The Supreme Court of the Republic of Lithuania (Lietuvos Respublikos Aukščiausiasis Teismas) is the only court of cassation in the Lithuania for reviewing effective judgements and rulings passed by the courts hearing criminal cases at the first and appeal instances as well as decisions and rulings in civil cases passed by the courts of appeals. It is the highest court of cassation, but it cannot interpret the constitution, since that is under the jurisdiction of the Constitutional Court of Lithuania. The current President of the Supreme Court of Lithuania is Danguolė Bublienė.

==History==
The origins of the supreme court can be traced back to the Lithuanian Tribunal established in 1581, as it became the judicial branch in the Grand Duchy of Lithuania. The modern predecessor is the Supreme Tribunal of Lithuania (Vyriausiasis Lietuvos Tribunolas) established in the Republic of Lithuania on 28 November 1918. Initially, the law described the tribunal as the highest court of appeals, but it could also take cases concerning the president or any of the ministers. Cassation was enacted on 15 June 1921. A separate Appeals Chamber (Apeliaciniai Rūmai), as the court of appeals, was established in 1933 and the Supreme Tribunal became the court of cassation.

The Supreme Court in its current form was established by the 1992 Constitution of Lithuania. It began activities in 1994 when the law establishing the court came into force.

==Activities==
According to Paragraph 2 of Article 23 of the Law on Courts, the Supreme Court shall develop a uniform case-law in the interpretation and application of statutes and other legal acts. A ruling passed by the court of cassation is final, cannot be appealed against and effective from the day of its adoption.

Cases before the Supreme Court are normally heard by a panel of three judges. In the instances where a cassation case involves a complicated issue of interpretation or application of laws, the President of the Supreme Court, the Chairman of the relevant Division, or a panel of judges may forward the case to be heard by an extended panel of seven judges or by a plenary session of the relevant Division.

==Composition==
The Supreme Court has the Civil Division and the Criminal Division. The Supreme Court of Lithuania is composed of 37 judges.
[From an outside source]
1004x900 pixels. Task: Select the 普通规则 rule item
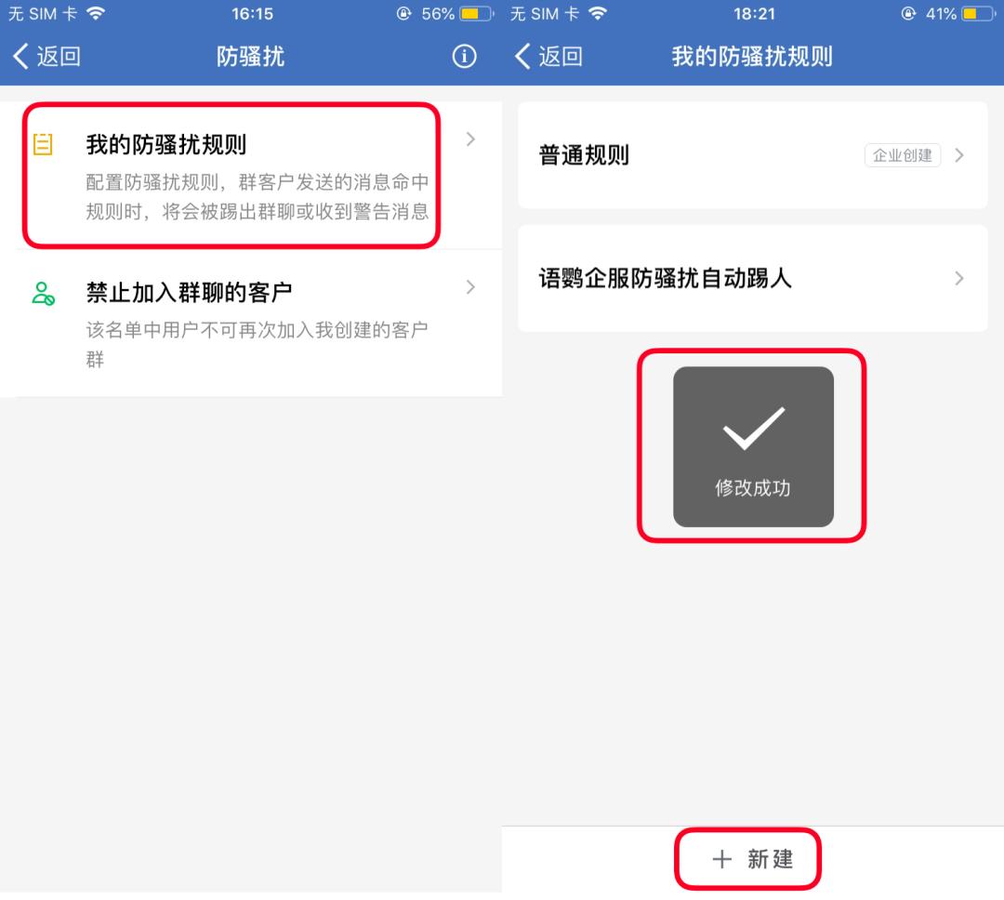tap(753, 155)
===Supreme Court Presidents===

- Danguolė Bublienė (2023-)

- Gabriele Juodkaitė-Granskienė (acting)
- Sigita Rudėnaitė (acting)
- Gintaras Kryževičius (2009–2017)
- Vytautas Greičius (1999–2008)

===Criminal Division Chairpersons===
- Gabriele Juodkaitė-Granskienė (as of 2022)
- Aurelius Gutauskas
- Jonas Prapiestis (2007–)
- Algirdas Riepšas (2003–2007)
- Vytautas Greičius (1995–1999)

===Civil Division Chairpersons===
- Sigita Rudėnaitė
- Janina Stripeikienė (2007–)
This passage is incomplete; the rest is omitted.